Gold prices rose to their highest level this year on Friday, above $1,160 an ounce. (SUPPLIED)

Gold is expected to continue the upward movement and will stay above $1,160 per ounce, according to technical analysts.

Adam Hewison, President of MarketClub.com, said gold must increase above the $1,160 area or risk retreating. Rallies in the past several months were met with heavy resistance at the $1,160 level.

Investment interest in the precious metal has grown as inflation and sovereign debt fears persist. Barclays Capital said holdings of the 18 gold-backed exchange-traded products it tracks set record highs last week.

Gold prices rose to their highest level this year on Friday, above $1,160 an ounce, as a downgrade of Greece's debt renewed fears over the euro zone's financial stability, prompting a flight to safer investments.

The metal ended the week about three per cent higher, which marked the biggest gain since the week of January 10. Rising investment demand also underpinned the market, as holdings of the world's largest gold-backed exchange-traded fund, SPDR Gold Trust – often referred to by its GLD stock symbol – rose to a record of more than 1,100 tonnes.

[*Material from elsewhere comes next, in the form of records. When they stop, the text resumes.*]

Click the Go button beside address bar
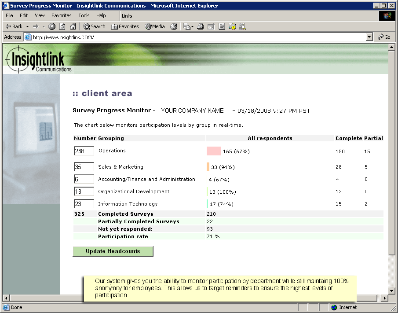 coord(384,37)
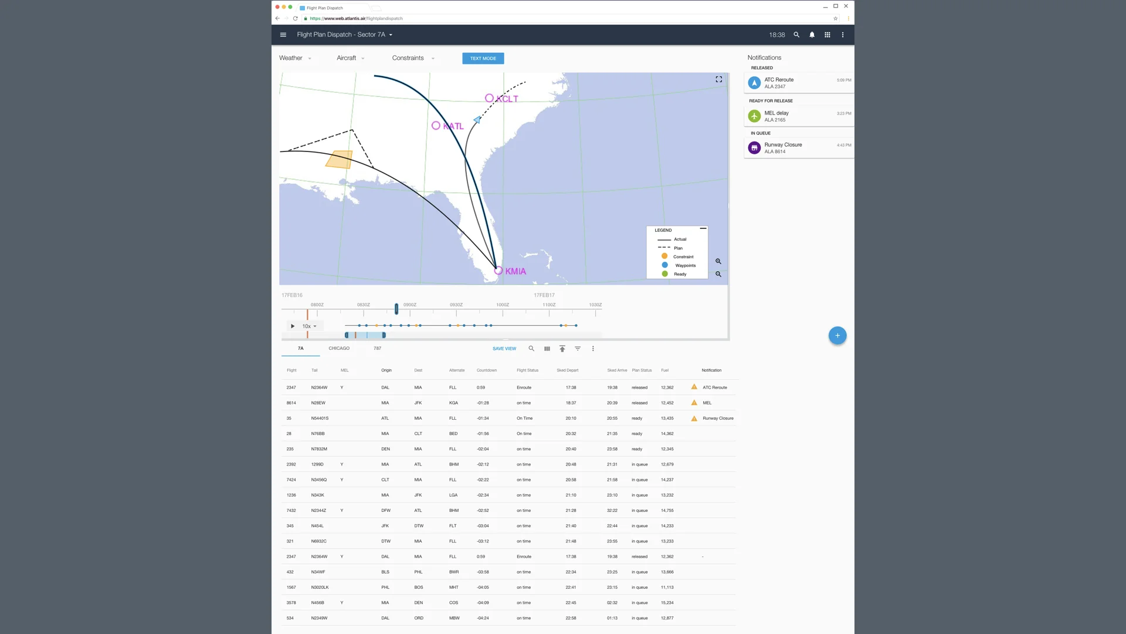Open the search icon in the top bar

tap(796, 35)
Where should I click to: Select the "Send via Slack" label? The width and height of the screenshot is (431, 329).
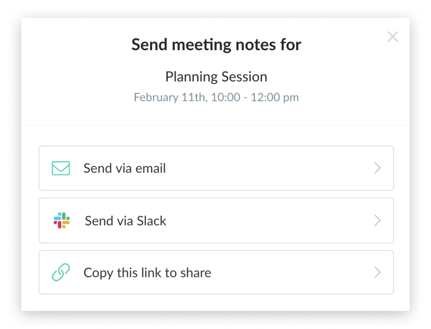click(125, 221)
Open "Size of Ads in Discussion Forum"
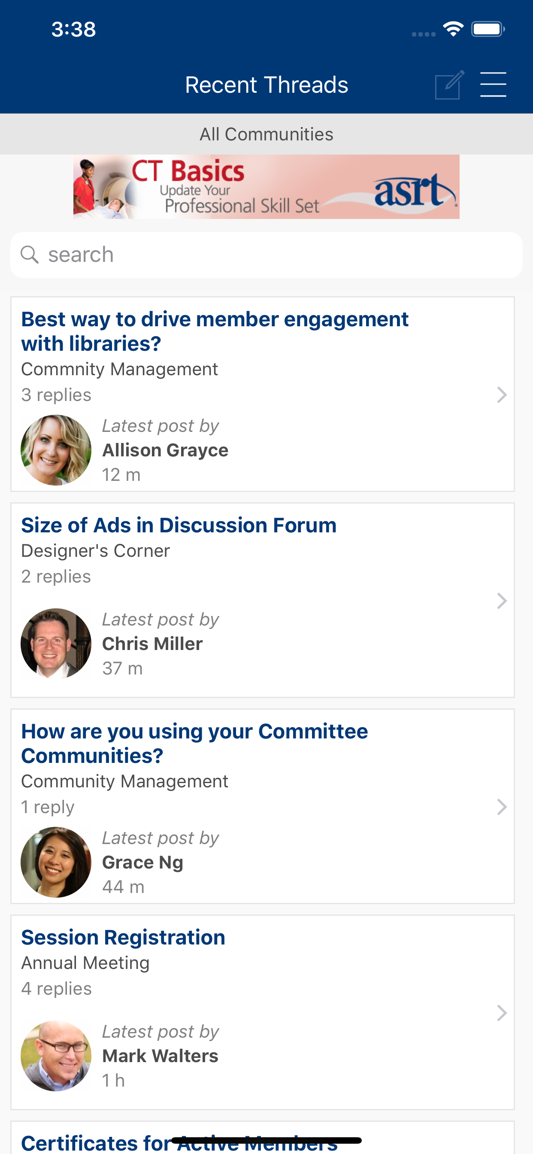533x1154 pixels. tap(179, 525)
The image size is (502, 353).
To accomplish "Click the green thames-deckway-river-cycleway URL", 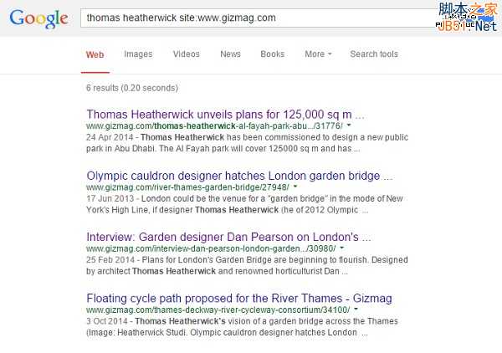I will point(218,310).
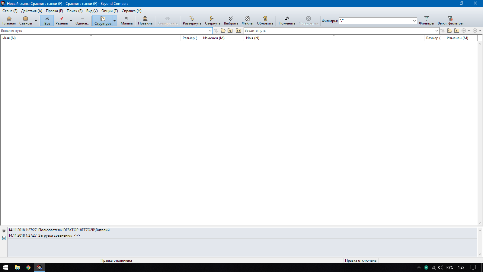Viewport: 483px width, 272px height.
Task: Click Свернуть to collapse all folders
Action: coord(213,21)
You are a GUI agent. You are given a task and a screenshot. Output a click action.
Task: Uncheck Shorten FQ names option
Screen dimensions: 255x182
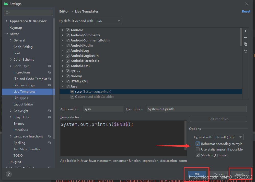pos(198,155)
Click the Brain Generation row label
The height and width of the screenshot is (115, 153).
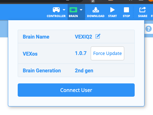(x=42, y=70)

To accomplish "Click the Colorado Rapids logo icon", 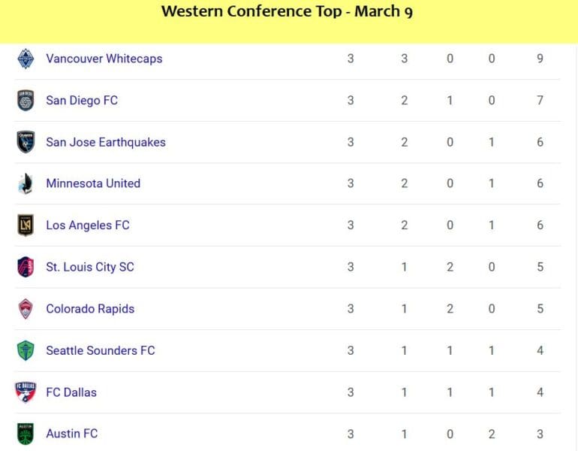I will coord(26,308).
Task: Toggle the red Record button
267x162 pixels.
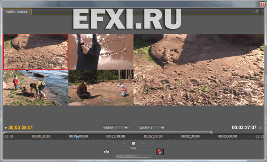Action: point(160,152)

New York-listed GLD also increased its holdings by nearly 10 tonnes to a record 1,140.433 tonnes on Thursday, its biggest one-day climb since September.

Other precious metals also climbed, with silver rising with gold to $18.41 an ounce, the loftiest price since January 20. It was last at $18.35 an ounce against $18.04 on Thursday.

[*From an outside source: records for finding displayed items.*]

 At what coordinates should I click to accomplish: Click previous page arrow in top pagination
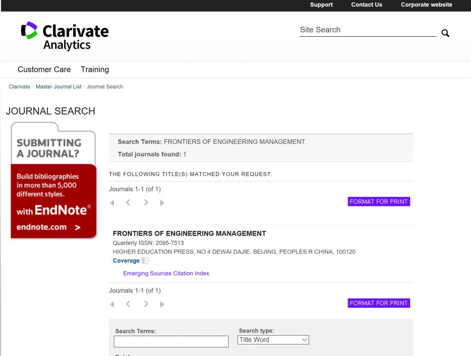coord(128,202)
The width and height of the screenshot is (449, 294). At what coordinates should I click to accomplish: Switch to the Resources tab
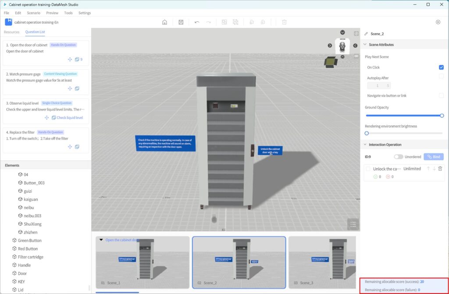(x=12, y=32)
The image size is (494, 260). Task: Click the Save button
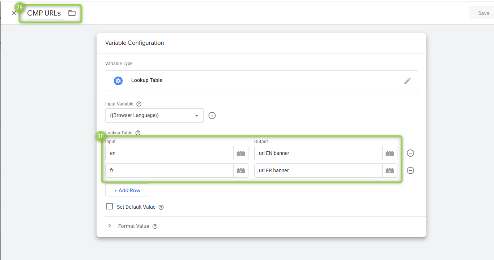click(x=483, y=13)
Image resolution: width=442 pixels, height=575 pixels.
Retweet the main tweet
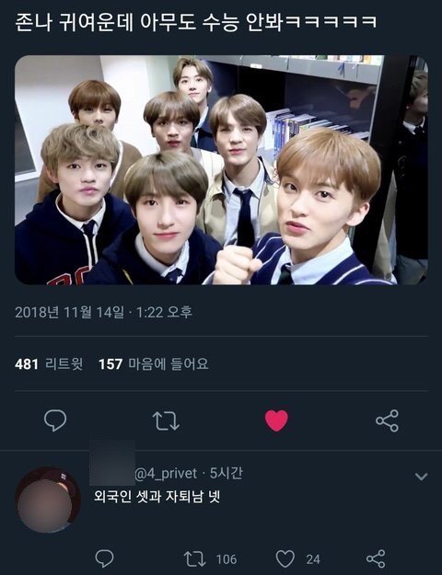[166, 420]
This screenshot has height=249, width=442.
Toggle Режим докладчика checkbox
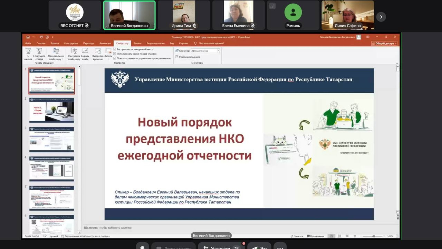coord(177,57)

Spot gold peaked at a four-month high at $1,164.35 an ounce, the firmest since December 8. June gold futures settled up $9 at $1,161.90 an ounce on the Comex division of the New York Mercantile Exchange.

Gold investors took heart on a euro rally after a European Union source said euro zone leaders had reached a deal on terms of a possible emergency loan to help Greece manage a worsening debt crisis. Potential currency volatility also increases bullion's appeal. In addition to a choppy euro, New York Times also reported this week that China was close to announcing a shift in currency policy, a sign that Beijing could let the value of the yuan rise.

Gold has benefited from a flight to hard assets amid persistent concerns over the fiscal health of debt-laden Greece and other smaller euro zone economies such as Portugal, Italy and Ireland, helping it shrug off dollar strength this week.

Fitch Ratings on Friday cut Greece's credit ratings by two notches and signalled further downgrades are possible, citing the intensification of fiscal challenges in the debt-ridden country.